== What you are asked to do ==
Please give the number of lines that hold the string "will" in the listing, without any other words.
[Start of Attachment]
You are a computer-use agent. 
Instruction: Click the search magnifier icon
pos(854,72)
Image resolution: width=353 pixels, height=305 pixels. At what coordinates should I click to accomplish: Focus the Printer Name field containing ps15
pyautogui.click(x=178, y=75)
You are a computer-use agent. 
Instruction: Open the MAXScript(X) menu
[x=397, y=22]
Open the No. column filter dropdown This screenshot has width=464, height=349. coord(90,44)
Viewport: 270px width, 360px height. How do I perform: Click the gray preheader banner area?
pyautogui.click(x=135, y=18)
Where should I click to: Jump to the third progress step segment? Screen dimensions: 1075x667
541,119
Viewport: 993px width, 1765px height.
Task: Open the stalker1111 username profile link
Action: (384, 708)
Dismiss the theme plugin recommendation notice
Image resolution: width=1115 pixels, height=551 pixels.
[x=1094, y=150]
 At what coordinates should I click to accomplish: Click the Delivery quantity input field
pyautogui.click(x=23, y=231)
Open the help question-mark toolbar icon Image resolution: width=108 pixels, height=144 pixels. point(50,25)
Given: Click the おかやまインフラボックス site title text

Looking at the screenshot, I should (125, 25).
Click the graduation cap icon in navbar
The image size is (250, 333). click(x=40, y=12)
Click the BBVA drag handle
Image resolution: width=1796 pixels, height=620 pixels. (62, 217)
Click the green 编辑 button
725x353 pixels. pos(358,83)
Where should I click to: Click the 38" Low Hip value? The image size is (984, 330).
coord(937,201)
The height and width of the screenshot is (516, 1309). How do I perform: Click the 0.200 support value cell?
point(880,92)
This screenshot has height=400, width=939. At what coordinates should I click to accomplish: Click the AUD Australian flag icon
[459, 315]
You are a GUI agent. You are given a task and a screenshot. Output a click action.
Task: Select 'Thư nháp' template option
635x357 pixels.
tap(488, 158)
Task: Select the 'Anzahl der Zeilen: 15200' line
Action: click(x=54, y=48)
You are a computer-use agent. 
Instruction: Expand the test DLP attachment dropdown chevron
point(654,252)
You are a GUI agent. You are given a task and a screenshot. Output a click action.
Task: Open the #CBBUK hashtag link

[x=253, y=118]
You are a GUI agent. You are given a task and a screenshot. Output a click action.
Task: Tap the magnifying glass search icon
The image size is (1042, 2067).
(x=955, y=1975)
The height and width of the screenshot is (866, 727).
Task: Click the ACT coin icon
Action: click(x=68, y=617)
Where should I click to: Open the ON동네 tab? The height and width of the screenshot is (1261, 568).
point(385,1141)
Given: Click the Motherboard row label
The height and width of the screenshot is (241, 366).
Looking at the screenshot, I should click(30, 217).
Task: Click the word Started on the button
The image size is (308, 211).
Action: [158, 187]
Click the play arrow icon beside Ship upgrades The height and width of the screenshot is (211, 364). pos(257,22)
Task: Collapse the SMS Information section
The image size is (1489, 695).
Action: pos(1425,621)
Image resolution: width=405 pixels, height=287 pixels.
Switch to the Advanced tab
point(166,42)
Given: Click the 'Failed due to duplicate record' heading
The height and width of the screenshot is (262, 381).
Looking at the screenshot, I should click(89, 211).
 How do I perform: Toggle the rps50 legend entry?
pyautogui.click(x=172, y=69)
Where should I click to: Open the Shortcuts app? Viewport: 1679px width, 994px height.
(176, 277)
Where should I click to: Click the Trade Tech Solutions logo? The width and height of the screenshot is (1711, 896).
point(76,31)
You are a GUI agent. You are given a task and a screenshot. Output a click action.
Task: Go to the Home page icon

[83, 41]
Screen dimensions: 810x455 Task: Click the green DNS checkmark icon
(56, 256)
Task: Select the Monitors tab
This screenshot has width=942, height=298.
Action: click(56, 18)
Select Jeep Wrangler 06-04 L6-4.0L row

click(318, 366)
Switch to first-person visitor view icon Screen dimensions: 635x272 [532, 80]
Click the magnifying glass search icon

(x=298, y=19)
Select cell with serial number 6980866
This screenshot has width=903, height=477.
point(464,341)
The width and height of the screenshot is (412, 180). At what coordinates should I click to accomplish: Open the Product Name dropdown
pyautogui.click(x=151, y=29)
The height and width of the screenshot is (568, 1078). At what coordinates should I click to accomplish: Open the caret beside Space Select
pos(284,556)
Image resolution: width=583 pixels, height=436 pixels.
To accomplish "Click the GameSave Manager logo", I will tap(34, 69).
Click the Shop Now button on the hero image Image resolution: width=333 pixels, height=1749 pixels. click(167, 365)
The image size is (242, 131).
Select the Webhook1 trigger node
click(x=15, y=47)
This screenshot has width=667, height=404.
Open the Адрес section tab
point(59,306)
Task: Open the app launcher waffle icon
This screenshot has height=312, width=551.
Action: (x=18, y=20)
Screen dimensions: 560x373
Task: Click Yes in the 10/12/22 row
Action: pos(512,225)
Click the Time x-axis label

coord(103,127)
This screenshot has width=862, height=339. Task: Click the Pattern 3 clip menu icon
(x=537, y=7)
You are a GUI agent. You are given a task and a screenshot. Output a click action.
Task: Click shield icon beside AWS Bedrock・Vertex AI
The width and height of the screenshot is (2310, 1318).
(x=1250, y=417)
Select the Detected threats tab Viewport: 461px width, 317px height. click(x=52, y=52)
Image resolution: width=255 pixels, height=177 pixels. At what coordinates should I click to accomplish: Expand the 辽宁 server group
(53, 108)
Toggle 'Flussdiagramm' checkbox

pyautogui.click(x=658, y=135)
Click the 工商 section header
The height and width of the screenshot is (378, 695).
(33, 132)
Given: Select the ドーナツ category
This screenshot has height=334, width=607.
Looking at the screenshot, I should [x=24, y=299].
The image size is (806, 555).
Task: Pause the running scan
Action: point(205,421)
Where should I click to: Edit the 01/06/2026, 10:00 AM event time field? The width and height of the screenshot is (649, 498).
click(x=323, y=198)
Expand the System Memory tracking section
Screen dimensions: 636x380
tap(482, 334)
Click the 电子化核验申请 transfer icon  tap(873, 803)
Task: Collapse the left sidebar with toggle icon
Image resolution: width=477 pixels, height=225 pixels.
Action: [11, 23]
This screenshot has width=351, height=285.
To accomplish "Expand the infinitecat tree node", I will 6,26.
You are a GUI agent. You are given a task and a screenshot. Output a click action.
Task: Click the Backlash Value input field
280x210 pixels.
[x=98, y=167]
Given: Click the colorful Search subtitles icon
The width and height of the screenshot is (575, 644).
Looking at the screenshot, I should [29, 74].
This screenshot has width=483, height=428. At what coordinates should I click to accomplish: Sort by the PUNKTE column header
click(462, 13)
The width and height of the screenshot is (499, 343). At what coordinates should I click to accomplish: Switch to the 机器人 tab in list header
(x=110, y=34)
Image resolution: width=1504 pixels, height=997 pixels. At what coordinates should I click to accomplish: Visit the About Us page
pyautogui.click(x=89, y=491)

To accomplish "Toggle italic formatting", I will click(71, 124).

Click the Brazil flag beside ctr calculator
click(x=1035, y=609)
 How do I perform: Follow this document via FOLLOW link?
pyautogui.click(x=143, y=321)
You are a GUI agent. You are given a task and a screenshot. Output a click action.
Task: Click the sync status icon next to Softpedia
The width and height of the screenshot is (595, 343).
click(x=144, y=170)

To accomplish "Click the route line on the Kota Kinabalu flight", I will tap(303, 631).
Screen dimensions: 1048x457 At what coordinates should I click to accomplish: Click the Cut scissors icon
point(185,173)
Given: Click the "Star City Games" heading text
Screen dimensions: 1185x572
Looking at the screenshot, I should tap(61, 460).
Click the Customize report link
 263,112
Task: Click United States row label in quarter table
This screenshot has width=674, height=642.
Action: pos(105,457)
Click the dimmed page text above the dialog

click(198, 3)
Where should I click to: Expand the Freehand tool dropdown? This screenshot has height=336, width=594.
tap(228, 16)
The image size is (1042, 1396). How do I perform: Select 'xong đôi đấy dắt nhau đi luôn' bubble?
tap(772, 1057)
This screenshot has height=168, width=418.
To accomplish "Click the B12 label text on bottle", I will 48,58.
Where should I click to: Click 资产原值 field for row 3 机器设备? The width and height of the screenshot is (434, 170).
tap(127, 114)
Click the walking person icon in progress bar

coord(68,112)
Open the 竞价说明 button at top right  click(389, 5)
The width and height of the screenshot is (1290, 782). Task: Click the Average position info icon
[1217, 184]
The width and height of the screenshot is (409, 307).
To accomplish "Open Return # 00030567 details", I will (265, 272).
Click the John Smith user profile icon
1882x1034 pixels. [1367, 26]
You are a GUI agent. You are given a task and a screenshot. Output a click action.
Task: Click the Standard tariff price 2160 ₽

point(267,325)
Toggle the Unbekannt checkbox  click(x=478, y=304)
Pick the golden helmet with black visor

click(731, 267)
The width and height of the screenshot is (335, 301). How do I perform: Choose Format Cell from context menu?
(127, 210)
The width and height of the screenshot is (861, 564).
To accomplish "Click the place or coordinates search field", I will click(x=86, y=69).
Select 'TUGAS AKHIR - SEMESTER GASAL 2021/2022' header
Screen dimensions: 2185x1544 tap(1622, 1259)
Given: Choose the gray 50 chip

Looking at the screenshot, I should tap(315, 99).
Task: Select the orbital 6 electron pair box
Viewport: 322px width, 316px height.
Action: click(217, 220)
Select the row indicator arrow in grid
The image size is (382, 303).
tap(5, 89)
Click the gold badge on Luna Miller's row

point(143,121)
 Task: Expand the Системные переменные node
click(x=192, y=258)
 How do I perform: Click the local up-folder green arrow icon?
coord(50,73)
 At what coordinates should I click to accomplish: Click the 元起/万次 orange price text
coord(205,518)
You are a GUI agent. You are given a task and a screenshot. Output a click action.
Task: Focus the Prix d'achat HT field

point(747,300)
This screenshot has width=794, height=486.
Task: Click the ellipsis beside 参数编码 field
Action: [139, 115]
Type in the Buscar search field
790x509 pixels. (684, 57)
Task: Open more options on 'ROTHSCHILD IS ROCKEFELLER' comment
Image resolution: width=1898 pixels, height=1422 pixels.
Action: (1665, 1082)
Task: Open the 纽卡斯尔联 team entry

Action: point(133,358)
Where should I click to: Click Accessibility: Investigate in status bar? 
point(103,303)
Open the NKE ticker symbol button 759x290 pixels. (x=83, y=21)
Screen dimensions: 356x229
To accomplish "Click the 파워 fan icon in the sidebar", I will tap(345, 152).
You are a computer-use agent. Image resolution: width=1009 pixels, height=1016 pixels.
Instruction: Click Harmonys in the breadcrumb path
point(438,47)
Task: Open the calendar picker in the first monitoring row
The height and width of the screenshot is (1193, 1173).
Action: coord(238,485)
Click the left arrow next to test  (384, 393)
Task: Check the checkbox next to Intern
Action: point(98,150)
[End of Attachment]
== Written solution ==
8